start

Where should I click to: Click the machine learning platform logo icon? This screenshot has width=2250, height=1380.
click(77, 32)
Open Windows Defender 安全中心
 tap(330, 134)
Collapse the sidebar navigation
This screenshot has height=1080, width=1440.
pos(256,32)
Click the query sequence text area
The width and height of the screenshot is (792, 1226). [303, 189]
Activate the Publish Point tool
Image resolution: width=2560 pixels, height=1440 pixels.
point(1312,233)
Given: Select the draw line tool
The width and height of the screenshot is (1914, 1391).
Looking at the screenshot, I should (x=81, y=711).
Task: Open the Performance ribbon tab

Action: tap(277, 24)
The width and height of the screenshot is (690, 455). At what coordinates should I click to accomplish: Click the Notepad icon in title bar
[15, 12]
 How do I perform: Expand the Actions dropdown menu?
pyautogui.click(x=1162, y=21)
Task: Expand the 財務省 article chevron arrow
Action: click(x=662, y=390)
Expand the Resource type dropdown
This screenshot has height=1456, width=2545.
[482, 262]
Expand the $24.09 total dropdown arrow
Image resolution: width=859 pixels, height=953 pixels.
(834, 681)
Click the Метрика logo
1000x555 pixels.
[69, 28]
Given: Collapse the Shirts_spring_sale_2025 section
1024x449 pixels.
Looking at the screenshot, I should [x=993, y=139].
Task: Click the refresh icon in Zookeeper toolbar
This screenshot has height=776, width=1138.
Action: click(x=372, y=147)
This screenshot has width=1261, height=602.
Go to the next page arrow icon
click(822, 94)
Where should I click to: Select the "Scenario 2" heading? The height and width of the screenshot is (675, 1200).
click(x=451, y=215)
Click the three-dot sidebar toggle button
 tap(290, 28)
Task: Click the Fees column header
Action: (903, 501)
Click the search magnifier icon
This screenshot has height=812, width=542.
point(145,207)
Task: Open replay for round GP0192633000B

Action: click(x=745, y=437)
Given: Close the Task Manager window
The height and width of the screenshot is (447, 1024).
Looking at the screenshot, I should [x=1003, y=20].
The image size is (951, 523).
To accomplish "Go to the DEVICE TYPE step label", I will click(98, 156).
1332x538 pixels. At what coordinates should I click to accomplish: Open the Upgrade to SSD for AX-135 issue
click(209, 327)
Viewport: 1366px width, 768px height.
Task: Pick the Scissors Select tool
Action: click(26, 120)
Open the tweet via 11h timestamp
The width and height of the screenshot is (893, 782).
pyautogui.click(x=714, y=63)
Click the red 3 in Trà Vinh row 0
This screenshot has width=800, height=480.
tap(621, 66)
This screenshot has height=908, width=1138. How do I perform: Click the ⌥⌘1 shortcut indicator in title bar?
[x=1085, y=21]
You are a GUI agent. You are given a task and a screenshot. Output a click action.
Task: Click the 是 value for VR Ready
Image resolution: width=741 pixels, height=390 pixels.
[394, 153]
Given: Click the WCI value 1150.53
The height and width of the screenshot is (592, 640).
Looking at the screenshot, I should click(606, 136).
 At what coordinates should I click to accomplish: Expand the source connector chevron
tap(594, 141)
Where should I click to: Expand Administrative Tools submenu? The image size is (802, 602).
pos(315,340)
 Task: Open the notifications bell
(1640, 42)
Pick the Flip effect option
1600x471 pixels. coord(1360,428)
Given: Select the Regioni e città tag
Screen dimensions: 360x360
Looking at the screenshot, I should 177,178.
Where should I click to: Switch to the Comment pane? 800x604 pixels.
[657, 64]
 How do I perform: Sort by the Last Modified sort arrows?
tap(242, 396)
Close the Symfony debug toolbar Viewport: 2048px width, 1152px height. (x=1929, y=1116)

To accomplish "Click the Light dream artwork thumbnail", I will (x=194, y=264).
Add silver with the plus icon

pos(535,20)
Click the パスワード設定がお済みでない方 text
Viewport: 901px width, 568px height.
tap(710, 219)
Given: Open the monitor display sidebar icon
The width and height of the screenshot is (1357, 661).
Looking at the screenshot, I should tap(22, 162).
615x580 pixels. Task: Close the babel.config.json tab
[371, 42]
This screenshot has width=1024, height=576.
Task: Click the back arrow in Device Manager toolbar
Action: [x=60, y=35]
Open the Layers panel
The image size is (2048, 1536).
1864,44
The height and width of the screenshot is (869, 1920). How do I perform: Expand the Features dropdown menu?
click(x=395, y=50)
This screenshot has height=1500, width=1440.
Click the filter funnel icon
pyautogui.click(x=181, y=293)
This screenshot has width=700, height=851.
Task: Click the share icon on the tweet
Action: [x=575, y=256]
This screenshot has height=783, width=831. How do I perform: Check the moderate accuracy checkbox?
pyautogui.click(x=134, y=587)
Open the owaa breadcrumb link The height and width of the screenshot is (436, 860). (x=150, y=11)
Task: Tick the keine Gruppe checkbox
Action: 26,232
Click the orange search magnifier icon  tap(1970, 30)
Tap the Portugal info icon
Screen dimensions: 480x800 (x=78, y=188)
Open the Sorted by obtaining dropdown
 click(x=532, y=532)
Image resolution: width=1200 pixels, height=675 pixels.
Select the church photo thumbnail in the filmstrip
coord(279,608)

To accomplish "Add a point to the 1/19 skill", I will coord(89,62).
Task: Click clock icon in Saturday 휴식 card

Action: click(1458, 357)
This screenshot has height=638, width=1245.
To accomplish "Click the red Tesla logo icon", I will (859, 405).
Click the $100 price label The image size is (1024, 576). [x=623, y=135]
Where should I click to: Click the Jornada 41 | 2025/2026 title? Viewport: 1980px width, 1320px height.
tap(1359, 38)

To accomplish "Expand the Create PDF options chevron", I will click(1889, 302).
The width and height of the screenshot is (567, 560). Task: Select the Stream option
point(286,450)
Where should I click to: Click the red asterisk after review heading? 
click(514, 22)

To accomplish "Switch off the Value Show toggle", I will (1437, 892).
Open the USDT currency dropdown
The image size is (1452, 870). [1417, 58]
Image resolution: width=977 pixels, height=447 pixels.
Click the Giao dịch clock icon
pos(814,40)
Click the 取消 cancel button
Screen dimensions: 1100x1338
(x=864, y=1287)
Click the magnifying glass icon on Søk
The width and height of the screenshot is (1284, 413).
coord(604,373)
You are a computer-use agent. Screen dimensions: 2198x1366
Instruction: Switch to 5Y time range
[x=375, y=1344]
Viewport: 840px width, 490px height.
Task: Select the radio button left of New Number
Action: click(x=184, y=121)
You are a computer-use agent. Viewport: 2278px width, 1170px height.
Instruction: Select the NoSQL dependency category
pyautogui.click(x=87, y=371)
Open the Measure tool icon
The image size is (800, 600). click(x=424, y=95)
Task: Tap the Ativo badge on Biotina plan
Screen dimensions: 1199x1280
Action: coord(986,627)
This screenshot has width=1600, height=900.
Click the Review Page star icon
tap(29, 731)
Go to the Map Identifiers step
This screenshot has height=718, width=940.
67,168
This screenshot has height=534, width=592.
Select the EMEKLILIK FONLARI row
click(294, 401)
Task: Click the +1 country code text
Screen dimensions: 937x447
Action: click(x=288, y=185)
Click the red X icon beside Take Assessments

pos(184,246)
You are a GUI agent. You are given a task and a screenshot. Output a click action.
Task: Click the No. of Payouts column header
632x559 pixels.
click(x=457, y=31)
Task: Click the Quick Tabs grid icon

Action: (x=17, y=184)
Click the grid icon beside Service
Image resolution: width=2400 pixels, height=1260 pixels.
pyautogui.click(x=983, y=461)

end

Your goal: Copy out every line of the material above word for word, without changing anything.

The response:
Where should I click to: Click the machine learning platform logo icon? This screenshot has width=2250, height=1380.
click(77, 32)
Open Windows Defender 安全中心
 tap(330, 134)
Collapse the sidebar navigation
This screenshot has height=1080, width=1440.
pos(256,32)
Click the query sequence text area
The width and height of the screenshot is (792, 1226). [303, 189]
Activate the Publish Point tool
Image resolution: width=2560 pixels, height=1440 pixels.
point(1312,233)
Given: Select the draw line tool
The width and height of the screenshot is (1914, 1391).
Looking at the screenshot, I should (x=81, y=711).
Task: Open the Performance ribbon tab

Action: tap(277, 24)
The width and height of the screenshot is (690, 455). At what coordinates should I click to accomplish: Click the Notepad icon in title bar
[15, 12]
 How do I perform: Expand the Actions dropdown menu?
pyautogui.click(x=1162, y=21)
Task: Expand the 財務省 article chevron arrow
Action: click(x=662, y=390)
Expand the Resource type dropdown
This screenshot has height=1456, width=2545.
[482, 262]
Expand the $24.09 total dropdown arrow
Image resolution: width=859 pixels, height=953 pixels.
(834, 681)
Click the Метрика logo
1000x555 pixels.
[69, 28]
Given: Collapse the Shirts_spring_sale_2025 section
1024x449 pixels.
Looking at the screenshot, I should [x=993, y=139].
Task: Click the refresh icon in Zookeeper toolbar
This screenshot has height=776, width=1138.
Action: click(x=372, y=147)
This screenshot has width=1261, height=602.
Go to the next page arrow icon
click(822, 94)
Where should I click to: Select the "Scenario 2" heading? The height and width of the screenshot is (675, 1200).
click(x=451, y=215)
Click the three-dot sidebar toggle button
 tap(290, 28)
Task: Click the Fees column header
Action: (903, 501)
Click the search magnifier icon
This screenshot has height=812, width=542.
point(145,207)
Task: Open replay for round GP0192633000B

Action: click(x=745, y=437)
Given: Close the Task Manager window
The height and width of the screenshot is (447, 1024).
Looking at the screenshot, I should [x=1003, y=20].
The image size is (951, 523).
To accomplish "Go to the DEVICE TYPE step label", I will click(98, 156).
1332x538 pixels. At what coordinates should I click to accomplish: Open the Upgrade to SSD for AX-135 issue
click(209, 327)
Viewport: 1366px width, 768px height.
Task: Pick the Scissors Select tool
Action: click(26, 120)
Open the tweet via 11h timestamp
The width and height of the screenshot is (893, 782).
pyautogui.click(x=714, y=63)
Click the red 3 in Trà Vinh row 0
This screenshot has width=800, height=480.
tap(621, 66)
This screenshot has height=908, width=1138. How do I perform: Click the ⌥⌘1 shortcut indicator in title bar?
[x=1085, y=21]
You are a GUI agent. You are given a task and a screenshot. Output a click action.
Task: Click the 是 value for VR Ready
Image resolution: width=741 pixels, height=390 pixels.
[394, 153]
Given: Click the WCI value 1150.53
The height and width of the screenshot is (592, 640).
Looking at the screenshot, I should click(606, 136).
 At what coordinates should I click to accomplish: Expand the source connector chevron
tap(594, 141)
Where should I click to: Expand Administrative Tools submenu? The image size is (802, 602).
pos(315,340)
 Task: Open the notifications bell
(1640, 42)
Pick the Flip effect option
1600x471 pixels. coord(1360,428)
Given: Select the Regioni e città tag
Screen dimensions: 360x360
Looking at the screenshot, I should 177,178.
Where should I click to: Switch to the Comment pane? 800x604 pixels.
[657, 64]
 How do I perform: Sort by the Last Modified sort arrows?
tap(242, 396)
Close the Symfony debug toolbar Viewport: 2048px width, 1152px height. (x=1929, y=1116)

To accomplish "Click the Light dream artwork thumbnail", I will (x=194, y=264).
Add silver with the plus icon

pos(535,20)
Click the パスワード設定がお済みでない方 text
Viewport: 901px width, 568px height.
tap(710, 219)
Given: Open the monitor display sidebar icon
The width and height of the screenshot is (1357, 661).
Looking at the screenshot, I should tap(22, 162).
615x580 pixels. Task: Close the babel.config.json tab
[371, 42]
This screenshot has width=1024, height=576.
Task: Click the back arrow in Device Manager toolbar
Action: [x=60, y=35]
Open the Layers panel
The image size is (2048, 1536).
1864,44
The height and width of the screenshot is (869, 1920). How do I perform: Expand the Features dropdown menu?
click(x=395, y=50)
This screenshot has height=1500, width=1440.
Click the filter funnel icon
pyautogui.click(x=181, y=293)
This screenshot has width=700, height=851.
Task: Click the share icon on the tweet
Action: [x=575, y=256]
This screenshot has height=783, width=831. How do I perform: Check the moderate accuracy checkbox?
pyautogui.click(x=134, y=587)
Open the owaa breadcrumb link The height and width of the screenshot is (436, 860). (x=150, y=11)
Task: Tick the keine Gruppe checkbox
Action: 26,232
Click the orange search magnifier icon  tap(1970, 30)
Tap the Portugal info icon
Screen dimensions: 480x800 (x=78, y=188)
Open the Sorted by obtaining dropdown
 click(x=532, y=532)
Image resolution: width=1200 pixels, height=675 pixels.
Select the church photo thumbnail in the filmstrip
coord(279,608)

To accomplish "Add a point to the 1/19 skill", I will coord(89,62).
Task: Click clock icon in Saturday 휴식 card

Action: click(1458, 357)
This screenshot has height=638, width=1245.
To accomplish "Click the red Tesla logo icon", I will (859, 405).
Click the $100 price label The image size is (1024, 576). [x=623, y=135]
Where should I click to: Click the Jornada 41 | 2025/2026 title? Viewport: 1980px width, 1320px height.
tap(1359, 38)

To accomplish "Expand the Create PDF options chevron", I will click(1889, 302).
The width and height of the screenshot is (567, 560). Task: Select the Stream option
point(286,450)
Where should I click to: Click the red asterisk after review heading? 
click(514, 22)

To accomplish "Switch off the Value Show toggle", I will (1437, 892).
Open the USDT currency dropdown
The image size is (1452, 870). [1417, 58]
Image resolution: width=977 pixels, height=447 pixels.
Click the Giao dịch clock icon
pos(814,40)
Click the 取消 cancel button
Screen dimensions: 1100x1338
(x=864, y=1287)
Click the magnifying glass icon on Søk
The width and height of the screenshot is (1284, 413).
coord(604,373)
You are a computer-use agent. Screen dimensions: 2198x1366
Instruction: Switch to 5Y time range
[x=375, y=1344]
Viewport: 840px width, 490px height.
Task: Select the radio button left of New Number
Action: click(x=184, y=121)
You are a computer-use agent. Viewport: 2278px width, 1170px height.
Instruction: Select the NoSQL dependency category
pyautogui.click(x=87, y=371)
Open the Measure tool icon
The image size is (800, 600). click(x=424, y=95)
Task: Tap the Ativo badge on Biotina plan
Screen dimensions: 1199x1280
Action: coord(986,627)
This screenshot has width=1600, height=900.
Click the Review Page star icon
tap(29, 731)
Go to the Map Identifiers step
This screenshot has height=718, width=940.
67,168
This screenshot has height=534, width=592.
Select the EMEKLILIK FONLARI row
click(294, 401)
Task: Click the +1 country code text
Screen dimensions: 937x447
Action: click(x=288, y=185)
Click the red X icon beside Take Assessments

pos(184,246)
You are a GUI agent. You are given a task and a screenshot. Output a click action.
Task: Click the No. of Payouts column header
632x559 pixels.
click(x=457, y=31)
Task: Click the Quick Tabs grid icon

Action: (x=17, y=184)
Click the grid icon beside Service
Image resolution: width=2400 pixels, height=1260 pixels.
pyautogui.click(x=983, y=461)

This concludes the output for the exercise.